Duplicate Observed Data #

This is basically pushing for a decoupling of data stored on both a client (interface) as well as a publisher. There's a lot of times where the client will store data that's almost identical to an object that already exists and has all the information stored neatly. Reducing the duplication of data is always a good thing.

Separate Query from Modifier #

There's a lot of methods that not only perform formatting or retrieve data, but also mutate data as well. This refactoring suggests separating them:

def retrieve_name(log_object):
    log_object.access_count += 1
    return [str(x) for x in log_object.names]

After:

def increment_access_count(log_object):
  log_object.access_count += 1

def retrieve_name(log_object):
  return [str(x) for x in log_object.names]

increment_access_count(log_object)
return retrieve_name(log_object)

I can't count the number of times I wanted to have one specific part of the function a function performs. Refactorings such as this one really give modular pieces that can be stitched together as necessary.

The General Refactoring Principles #

The book's scatters some great gems about what a good refactoring looks like, and it's very similar to what is commonly known to be good code:

mostly self-documenting: code that is so easily legible that it your barely even need comments to understand what it's doing: intelligible variable and function names, written like plain English more that code.
modular: each function is split into small, singularly functional units.
taking advantage of the principles and idioms for the language at hand: 'refactoring' was written with object-oriented languages in mind, so it advocated strong utilization of OOP. Utilize the programming language's strengths.

Any step that takes your code in that direction (whilst preserving functionality) is a good example of a refactoring.
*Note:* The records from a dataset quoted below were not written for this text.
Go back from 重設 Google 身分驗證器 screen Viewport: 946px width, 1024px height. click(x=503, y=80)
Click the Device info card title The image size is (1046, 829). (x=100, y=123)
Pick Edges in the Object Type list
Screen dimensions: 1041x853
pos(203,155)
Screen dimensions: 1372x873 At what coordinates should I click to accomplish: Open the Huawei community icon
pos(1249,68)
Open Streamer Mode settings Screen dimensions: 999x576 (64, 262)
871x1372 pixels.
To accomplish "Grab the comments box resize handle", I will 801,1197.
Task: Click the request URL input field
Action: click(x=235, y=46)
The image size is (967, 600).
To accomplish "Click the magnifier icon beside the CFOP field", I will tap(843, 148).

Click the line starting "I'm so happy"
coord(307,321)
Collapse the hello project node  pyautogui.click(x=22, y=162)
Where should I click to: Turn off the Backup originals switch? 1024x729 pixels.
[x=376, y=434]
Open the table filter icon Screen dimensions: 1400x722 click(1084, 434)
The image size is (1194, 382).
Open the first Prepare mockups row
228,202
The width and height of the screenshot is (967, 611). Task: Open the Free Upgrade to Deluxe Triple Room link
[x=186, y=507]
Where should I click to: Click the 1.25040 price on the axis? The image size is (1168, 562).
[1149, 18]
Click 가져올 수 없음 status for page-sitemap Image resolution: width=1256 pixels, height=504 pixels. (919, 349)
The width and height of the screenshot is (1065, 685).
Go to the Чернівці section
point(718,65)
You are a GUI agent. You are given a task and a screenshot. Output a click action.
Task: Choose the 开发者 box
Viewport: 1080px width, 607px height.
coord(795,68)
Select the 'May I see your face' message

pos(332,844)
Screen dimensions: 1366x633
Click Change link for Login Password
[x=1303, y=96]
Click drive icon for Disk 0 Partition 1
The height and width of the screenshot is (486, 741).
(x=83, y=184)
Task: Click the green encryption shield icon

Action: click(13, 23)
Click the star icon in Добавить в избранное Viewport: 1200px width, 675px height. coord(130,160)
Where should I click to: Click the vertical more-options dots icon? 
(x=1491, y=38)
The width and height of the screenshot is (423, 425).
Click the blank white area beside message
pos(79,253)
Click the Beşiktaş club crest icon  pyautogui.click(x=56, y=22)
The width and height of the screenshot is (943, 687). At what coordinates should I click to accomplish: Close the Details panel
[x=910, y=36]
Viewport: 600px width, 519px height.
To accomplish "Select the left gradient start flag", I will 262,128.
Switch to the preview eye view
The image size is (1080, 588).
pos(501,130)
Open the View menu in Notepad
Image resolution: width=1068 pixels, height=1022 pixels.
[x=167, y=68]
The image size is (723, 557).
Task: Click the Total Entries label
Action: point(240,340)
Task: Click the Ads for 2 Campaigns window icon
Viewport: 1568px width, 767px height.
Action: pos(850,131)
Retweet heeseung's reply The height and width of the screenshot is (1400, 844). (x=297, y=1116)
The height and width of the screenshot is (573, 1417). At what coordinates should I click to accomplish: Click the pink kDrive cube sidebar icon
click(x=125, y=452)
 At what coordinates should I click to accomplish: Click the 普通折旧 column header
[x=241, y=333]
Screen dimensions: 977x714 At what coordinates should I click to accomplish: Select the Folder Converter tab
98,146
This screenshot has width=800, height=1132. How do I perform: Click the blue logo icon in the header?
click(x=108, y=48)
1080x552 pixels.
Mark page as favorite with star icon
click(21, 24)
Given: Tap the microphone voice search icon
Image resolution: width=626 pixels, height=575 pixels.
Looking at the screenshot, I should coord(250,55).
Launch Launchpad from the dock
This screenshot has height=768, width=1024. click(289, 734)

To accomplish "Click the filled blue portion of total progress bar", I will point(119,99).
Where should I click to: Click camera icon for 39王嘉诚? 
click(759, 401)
How to Allocate Time to Refactor #

'Refactoring' also stresses and appropriate time to refactor code: constantly. Martin Fowler argues refactoring should occur during the development process, and time should be added to estimates to give space for refactoring. I've never been given explicit amounts of time to refactor code, and most of the time, you won't. Best thing to do is to push yourself to refactor whenever it's appropriate. The book also warns against going overboard, only refactoring what you need. It's a very agile approach to the idea of refactoring.

Conclusion #

Ultimately, 'Refactoring' doesn't blow my mind and introduce me to some life-changing concept. That said, it definitely changed my mindset about refactoring. Refactoring should:

be done as you go
move the code toward being easily comprehensible
move the code toward being easily extendable
have a strong set of testing around it to preserve functionality

As I was about to tackle a fairly large refactoring, It was a great read to organize my thoughts about my methodologies and practices, and my goals.

I don't recommend reading every word, but the chapters that explain philosophies and glancing over the refactoring patters was more that worth the time spent reading.